Pull every line holding the string "computer" from the records below.

§ **Records drawn from a dataset**:
▼▼▼

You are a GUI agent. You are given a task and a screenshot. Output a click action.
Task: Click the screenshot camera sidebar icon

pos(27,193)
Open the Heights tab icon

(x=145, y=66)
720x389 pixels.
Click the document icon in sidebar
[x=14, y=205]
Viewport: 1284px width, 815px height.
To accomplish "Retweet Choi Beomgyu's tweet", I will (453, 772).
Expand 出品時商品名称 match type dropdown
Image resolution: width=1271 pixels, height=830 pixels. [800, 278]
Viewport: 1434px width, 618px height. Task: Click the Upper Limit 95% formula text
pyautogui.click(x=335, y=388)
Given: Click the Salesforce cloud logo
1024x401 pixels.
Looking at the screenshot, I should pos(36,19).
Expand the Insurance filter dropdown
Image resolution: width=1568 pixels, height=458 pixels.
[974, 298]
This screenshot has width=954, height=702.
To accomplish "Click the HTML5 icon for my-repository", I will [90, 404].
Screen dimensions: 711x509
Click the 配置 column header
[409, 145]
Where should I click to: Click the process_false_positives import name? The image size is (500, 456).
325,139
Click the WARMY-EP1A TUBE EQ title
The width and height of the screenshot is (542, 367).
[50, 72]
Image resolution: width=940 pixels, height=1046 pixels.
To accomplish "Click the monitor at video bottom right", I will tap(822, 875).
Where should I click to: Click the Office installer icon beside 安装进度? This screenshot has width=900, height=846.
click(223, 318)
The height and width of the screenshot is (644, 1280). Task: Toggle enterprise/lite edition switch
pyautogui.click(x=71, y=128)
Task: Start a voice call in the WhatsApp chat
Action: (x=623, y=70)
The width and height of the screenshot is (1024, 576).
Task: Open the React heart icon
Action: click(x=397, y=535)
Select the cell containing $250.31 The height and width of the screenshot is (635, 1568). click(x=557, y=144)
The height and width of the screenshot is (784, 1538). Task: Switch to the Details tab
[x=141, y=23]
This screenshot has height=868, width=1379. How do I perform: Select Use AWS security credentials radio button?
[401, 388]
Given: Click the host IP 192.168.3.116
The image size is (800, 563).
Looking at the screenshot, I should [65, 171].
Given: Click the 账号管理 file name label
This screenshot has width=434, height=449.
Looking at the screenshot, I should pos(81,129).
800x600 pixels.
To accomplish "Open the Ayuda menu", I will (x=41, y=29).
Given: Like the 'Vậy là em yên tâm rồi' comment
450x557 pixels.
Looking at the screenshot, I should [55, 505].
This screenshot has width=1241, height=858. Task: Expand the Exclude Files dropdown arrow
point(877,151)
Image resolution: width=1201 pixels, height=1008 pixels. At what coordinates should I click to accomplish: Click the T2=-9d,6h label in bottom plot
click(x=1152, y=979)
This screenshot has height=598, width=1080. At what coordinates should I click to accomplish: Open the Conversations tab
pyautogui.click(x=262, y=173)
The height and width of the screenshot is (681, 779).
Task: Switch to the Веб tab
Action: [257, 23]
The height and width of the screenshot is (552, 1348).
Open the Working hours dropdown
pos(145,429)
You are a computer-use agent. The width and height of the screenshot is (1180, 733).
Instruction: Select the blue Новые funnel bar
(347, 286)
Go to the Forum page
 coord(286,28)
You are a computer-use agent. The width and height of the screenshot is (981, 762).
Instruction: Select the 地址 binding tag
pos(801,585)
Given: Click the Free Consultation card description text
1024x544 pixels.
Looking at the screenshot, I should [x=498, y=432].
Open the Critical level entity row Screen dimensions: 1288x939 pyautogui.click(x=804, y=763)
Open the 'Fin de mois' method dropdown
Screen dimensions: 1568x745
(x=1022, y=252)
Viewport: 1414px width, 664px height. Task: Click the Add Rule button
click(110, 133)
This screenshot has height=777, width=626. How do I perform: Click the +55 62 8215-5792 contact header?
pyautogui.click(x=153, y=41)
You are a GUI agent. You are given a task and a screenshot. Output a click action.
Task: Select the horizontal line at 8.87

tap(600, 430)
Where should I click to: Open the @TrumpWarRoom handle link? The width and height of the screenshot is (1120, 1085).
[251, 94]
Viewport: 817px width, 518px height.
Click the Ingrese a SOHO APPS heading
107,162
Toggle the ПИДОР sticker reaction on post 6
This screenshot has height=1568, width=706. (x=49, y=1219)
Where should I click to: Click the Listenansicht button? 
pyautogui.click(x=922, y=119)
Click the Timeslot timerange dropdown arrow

▲▲▲

§ **TASK OUTPUT**:
You are a computer-use agent. The width and height of the screenshot is (1180, 733).
You are a computer-use agent. The width and height of the screenshot is (981, 762).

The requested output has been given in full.